Provided passage>
───
Bible Studies
I have heard the account of David and Bathsheba from 2 Samuel 11 referenced many times these past four decades of my Christian walk. I cannot recall one single occasion it was ever described as other than an act of adultery. Nor have any commentaries or books I have referenced on the life of David stated otherwise. Yet the categorical classification of this incident as adultery in the lives of these two individuals has always been troubling to me. Nowhere in the Bible is this encounter declared adultery. A dictionary definition of the word “assume” is to take for granted; to accept without proof. A casual reading of 2 Samuel 11 could conjure up adultery to presuming minds. But is that in fact what actually happened? I think not!
What is salient about the account from 2 Samuel 11 verses 2 through 4 is its brevity. “Then it happened one evening that David arose from his bed and walked on the roof of the king’s house. And from the roof he saw a woman bathing, and the woman was very beautiful to behold. So David sent and inquired about the woman. And someone said, “Is this not Bathsheba, the daughter of Eliam, the wife of Uriah the Hittite?” Then David sent messengers, and took her; and she came to him, and he lay with her, for she was cleansed from her impurity; and she returned to her house.” So much is missing from this account. Such a lack of information is a festering ground for presumption and falsehood.
Jump two chapters later to 2 Samuel 13 and the account of Amnon and Tamar. There is a plethora of information about this incident that leaves no doubt that a rape took place. But if this happening between Amnon and Tamar was written with the brevity of 2 Samuel 11, verses 2-4, would rape even be considered? Limiting the detailed account in chapter 13 to three brief verses could result in something like this: “After this Absalom the son of David had a lovely sister, whose name was Tamar; and Amnon the son of David loved her. Amnon said to the king, ‘Please let Tamar my sister come and make a couple of cakes for me.’ And Tamar took the cakes which she had made, and brought them to Amnon her brother in the bedroom. Amnon said to her, ‘Come, lie with me, my sister’ and he lay with her. Afterwards Tamar remained in her brother Absalom’s house.”
───
Problems to solve>
1 > Repeat the Bible study passage verbatim, everything from "What is salient" down to "presumption and falsehood.".
2 > Name every person the Bible study passage mentions by name.
3 > Resume the Bible study on David and Bathsheba, picking up right after its final sentence.

[Text and item location entries]
───
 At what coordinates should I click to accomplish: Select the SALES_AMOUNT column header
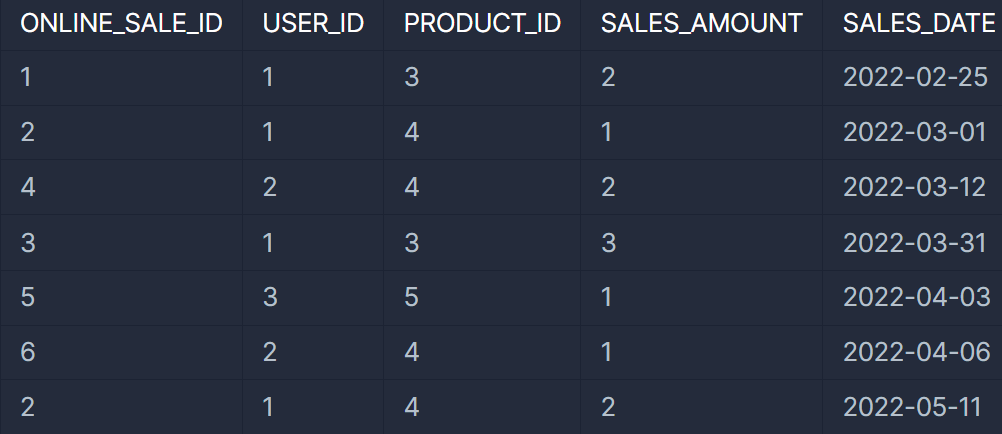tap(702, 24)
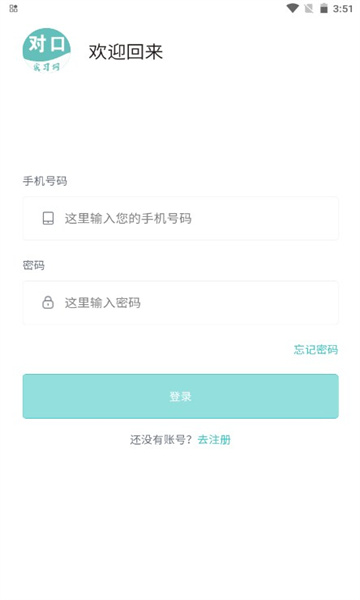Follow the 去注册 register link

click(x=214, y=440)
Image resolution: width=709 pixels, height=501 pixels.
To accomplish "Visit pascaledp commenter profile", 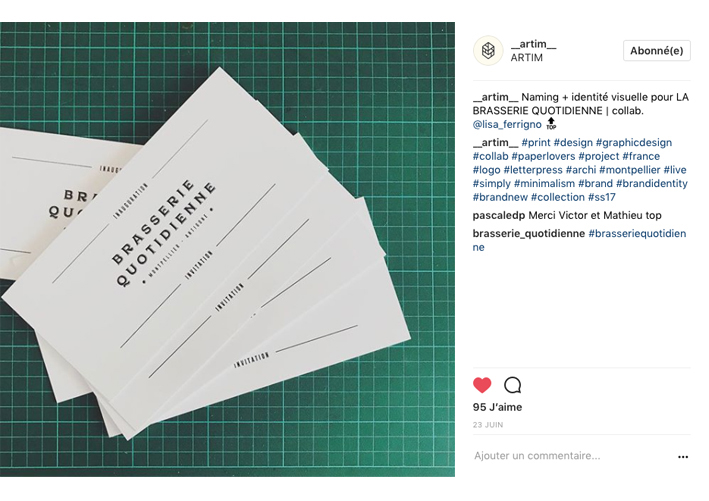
───
Set of answers>
1 >
What is salient about the account from 2 Samuel 11 verses 2 through 4 is its brevity. “Then it happened one evening that David arose from his bed and walked on the roof of the king’s house. And from the roof he saw a woman bathing, and the woman was very beautiful to behold. So David sent and inquired about the woman. And someone said, “Is this not Bathsheba, the daughter of Eliam, the wife of Uriah the Hittite?” Then David sent messengers, and took her; and she came to him, and he lay with her, for she was cleansed from her impurity; and she returned to her house.” So much is missing from this account. Such a lack of information is a festering ground for presumption and falsehood.

2 > David, Bathsheba, Eliam, Uriah the Hittite, Amnon, Tamar, Absalom

3 >
From this account Amnon and Tamar would be perceived as willing participants to incest but there would be no justification for Amnon being accused of rape. But from the abundance of detail provided in chapter 13 we know in truth Amnon was overwhelmed with the beauty of Tamar and the desire to have her. The inability to satisfy his lust towards Tamar brought him to the point despondency (verse 2). We know his confidant wickedly suggested that as a son of the king his desire for Tamar should not go unabated (verses 3-5). We know Amnon deceitfully involved his father, King David, to precipitate the opportunity to fulfill his lustful desire towards Tamar (verse 6). We know that Tamar was obedient to her father’s wishes and from an innocent heart wanted to help restore the health of her brother Amnon (verses 7-8). We know she was repulsed by the thought of incest and resisted Amnon’s sexual advances (verses 12-13). We know Amnon overpowered her and forced himself upon her (verse 14). We know Amnon then loathed Tamar and sent her away from his sight (verses 15-17). We know Tamar was humiliated and greatly ashamed becoming depressed in the days following as she sought comfort in her brother Absalom’s home (verses 19-20).
Here is a great quandary because of the very brief account in chapter 11. We have no detail as to what actually transpired between David and Bathsheba. Was David’s interest in Bathsheba innocent at first or malicious from the start? Were the messengers sent by David to bring Bathsheba to the king apprehensive about what David may be plotting or eager for their king to conquer this beautiful maid? Was Bathsheba suspicious by this summons of the king or simply awed by the fact she was being permitted an audience with the godly and anointed king of Israel? Did David order everyone out so that he could be alone with Bathsheba and have his way with her? Did she feel violated by the king’s sexual advances but compelled to yield to the king because of fear for her husband who was a soldier under David’s command? Did David use his position and prestige to intimidate Bathsheba and have his way with her? For who could or would deny the king what he wanted for fear of coming under his wrath? Did he force himself on her as Amnon did with Tamar? And did David send her away, back to her own house, with a loathing akin to Amnon’s disgust with Tamar? What took place between Amnon and Tamar is graphically detailed in chapter 13. Perhaps the author of 2 Samuel gave the encounter between David and Bathsheba such a laconic account in chapter 11 in an attempt to diminish the embarrassment and humiliation of this great king of Israel. Can we really know if it was consensual sex between the two of them, and thus adultery, or a rape of Bathsheba by David? I think the Lord has given us an indication as to what actually transpired between David and Bathsheba. But are we willing to be honest about what really happened?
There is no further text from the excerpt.